13 août 2014

Dieu merci, ce n’est pas moi…

Je ne sais pas si vous êtes déjà allé à des récitals de poésie où les poèmes étaient lus par leurs auteurs. Oh là là! 60 minutes de lecture recto tono et on est un peu chloroformé. Mais bon, tous les poètes ne sont pas des comédiens… ça se comprend. 

À Poésie, sandwichs et autres soirs qui penchent, les poèmes sont lus par des comédiens. Toute la gamme des émotions, des plus tristes aux plus joyeuses, le tout servi avec danse et musique. En bonus : sandwichs, punch/vodka et partage avec les comédiens. Voilà qui peut réconcilier à la lecture de poésie; c’est animé, vivant. Édition 2014 : 12, 13 et 14 septembre à la Cinquième Salle de la Place des Arts.

Le spectacle poétique est organisé par Loui Mauffette (Photo : Yves Renaud) 

Suit un poème de l’édition 2012.
Loui Mauffette, Kathleen Fortin et Maxime Dénommée l’ont lu à Médium large.
Si vous avez accès à l’Audio fil :
http://ici.radio-canada.ca/emissions/medium_large/2014-2015/

J’ai osé transcrire d'après l'audio pour celles et ceux qui n'ont pas accès (c'est trop bon).  

DIEU MERCI, CE N’EST PAS MOI
Par Evelyne de la Chenelière*

Laissez-moi vous parler d’un cœur
qui souffre d’avoir perdu Dieu
errant sans fin dans la nuit, sans espoir
Ici, à la lisière, il n’y a pas d’étoiles,  
ici, nous sommes raides, immaculés

Sans croire en Dieu parfois nous pensons 
Dieu merci, ce n’est pas moi  

Dieu merci, ce n’est pas moi
Ce n’est pas moi qui ai perdu mon enfant
dans une crevasse, une avalanche, une tuerie, une rivière
Ce n’est pas moi le corps tordu dans la voiture accidentée
Dieu merci, ah… ce n’est pas moi

Nous pensons Dieu merci, ce n’est pas moi
le sans-abri, le sans-papiers, le sans-emploi,
le sang contaminé, les dents qui tombent,
les os qui brisent à la moindre chute
ce n’est pas moi la droguée, le vieux, la folle!
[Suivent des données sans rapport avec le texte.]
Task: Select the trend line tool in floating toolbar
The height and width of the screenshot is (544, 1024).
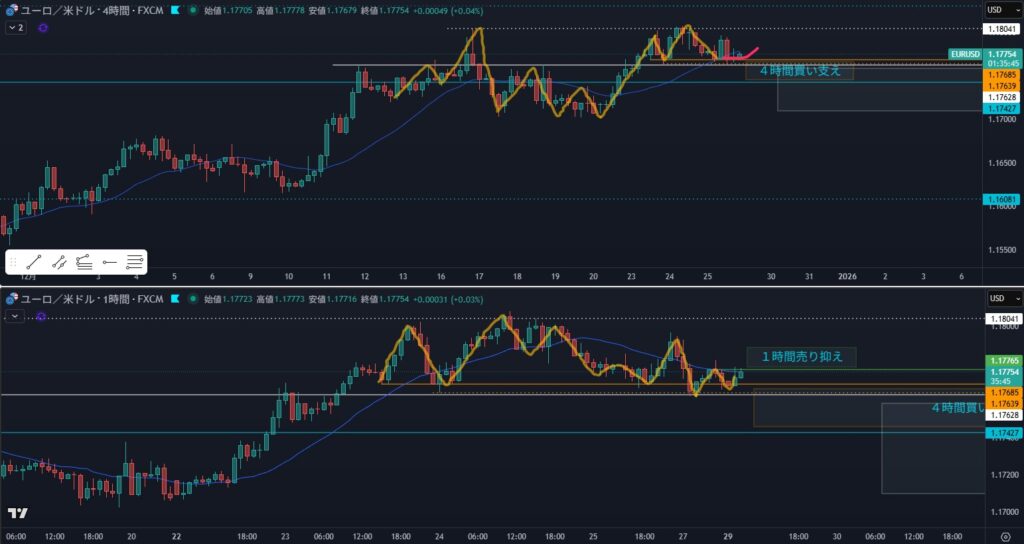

Ce n’est pas moi en République centrafricaine, en Ukraine, à Gaza,  
Dieu merci, ce n’est pas moi
Ce n’est pas moi qui ai des mouches plein les yeux,
qui ai les membres arrachés, des sœurs kamikazes,
des frères pendus par les pieds, des enfants-soldats
Ce n’est pas moi!

Nous pensons Dieu merci, ce n’est pas moi
qui ai reçu une balle perdue comme une giclée de rage
Dieu merci, ce n’est pas moi qu’on voile,
qu’on excise, qu’on viole, qu’on vend
Dieu merci, ce n’est pas moi!

Ce n’est pas moi non plus
la starlette sur laquelle on éjacule et qui vieillira pourtant
Le désir des autres n’est pas un bain de jouvence
et les plus belles tomberont avec leur chair molle
Dieu merci, ce ne sera pas moi!

Ce n’est pas moi, je ne peux rien
Je ne peux rien pour les miséreux, les pauvres,
les damnés, les malades
Adressez-vous aux puissants du monde
je ne peux pas vous sauver la vie
ce n’est pas moi qui vous sauverai la vie
Pour commencer, cessez de crier, taisez-vous donc!
Ah… Dieu merci, ce n’est pas moi

Ce n’est pas moi qui appellerai, éperdu,  
la clémence, l’absolution
À l’heure de ma mort on ne dira pas de moi 
«Dieu merci, il est mort»
«Dieu merci, enfin, elle est morte»
On ne souillera pas ma dépouille
on ne profanera pas ma tombe

Sans croire, nous disons
Dieu merci, ce n’est pas moi
qui brûlerai dans les flammes éternelles
de ton enfer
Dieu merci, ce n’est pas moi…

D’ailleurs nous pensons
Dieu merci, je ne mourrai pas

Après, nous replions le journal
nous fermons la télévision
nous fermons tous nos sens brûlés
et les livres d’histoire

Nous tordons nos mains
dans une prière difforme
et nous pensons
Dieu merci, ce n’est pas moi

* Evelyne de la Chenelière, comédienne et dramaturge : le film Monsieur Lazhar (écrit et réalisé par Philippe Falardeau) est une adaptation de sa pièce Bashir Lazhar.